# Alexisonfire calls it quits



## GuitarsCanada (Dec 30, 2005)

From QMI Agency



> Alexisonfire has been extinguished.
> After 10 years, four albums and the recent defection of both its guitarists, the St. Catharines post-hardcore outfit has decided to call it a day, vocalist George Pettit wrote in a post on the band’s website.
> “Was the breakup amicable? Not really,” he admitted. “Was it necessary? Probably.”
> 
> ...


----------



## Andy (Sep 23, 2007)

This is seriously depressing news from such a great band. Glad I got to see them when I did.

[video=youtube_share;SDZO5KihUbc]http://youtu.be/SDZO5KihUbc[/video]


----------



## blam (Feb 18, 2011)

Sad to hear they broke up but I love city and color.


----------



## Guest (Aug 7, 2011)

blam said:


> Sad to hear they broke up but I love city and color.


I'm with you on that. Dallas Green's solo work as been, for me, far more accessible. Never quite dug on the Alexisonfire thing.


----------



## Robert1950 (Jan 21, 2006)

Sh*t happens.


----------



## jimsz (Apr 17, 2009)

LOL! They play in Chicago today and Friday 26th in Ottawa ON, United States.
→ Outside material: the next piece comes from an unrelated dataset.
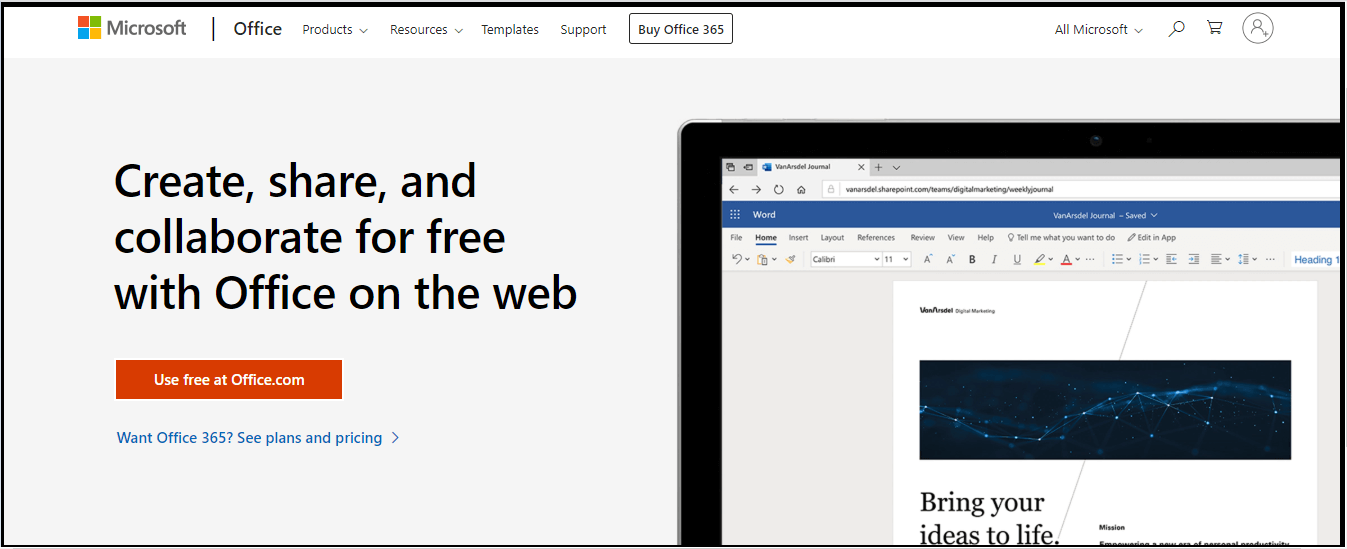Click the account sign-in avatar icon
The width and height of the screenshot is (1347, 549).
pos(1257,28)
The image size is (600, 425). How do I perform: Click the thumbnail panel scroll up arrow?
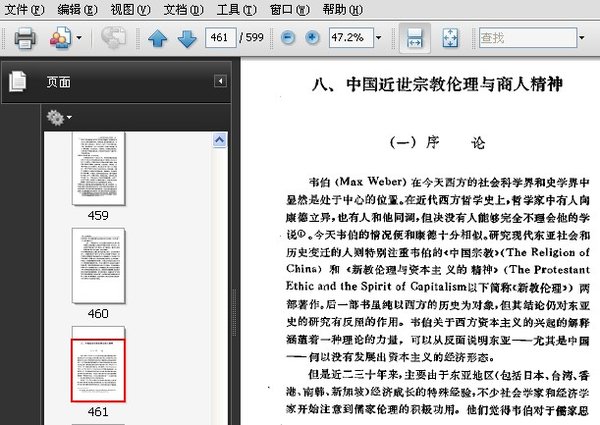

http://cityandcolour.ca/tour/


----------



## Guest (Aug 7, 2011)

jimsz said:


> LOL! They play in Chicago today and Friday in Ottawa ON, United States. Tour | City and Colour


That's Dallas Green's solo project, not Alexisonfire, that you're looking at there. One of the reasons for the split was Dallas parting ways to work on his more successful solo career. Also: Ottawa isn't until the 26th.


----------



## jimsz (Apr 17, 2009)

iaresee said:


> That's Dallas Green's solo project, not Alexisonfire, that you're looking at there. One of the reasons for the split was Dallas parting ways to work on his more successful solo career. Also: Ottawa isn't until the 26th.


Updated, thanks. Wanted to see if Green had a Vancouver date, but it looks like Victoria's the closest. Then he's off to tour Europe.


----------



## Budda (May 29, 2007)

I wonder if this means Black Lungs is full time?? I kind of started fading out with AOF a few years back, though I did pick up their last full-length. They changed their sound every album (expected) and went from very hard and fast to slow and easy. I like each album for what it is, but within 3 albums they seemed to have lost their fire.

I don't really follow popular music, so I don't really mind. But I still throw around the idea of getting one of their logos tattooed as it's a pretty interesting idea.

Best wishes to the guys in the band.


----------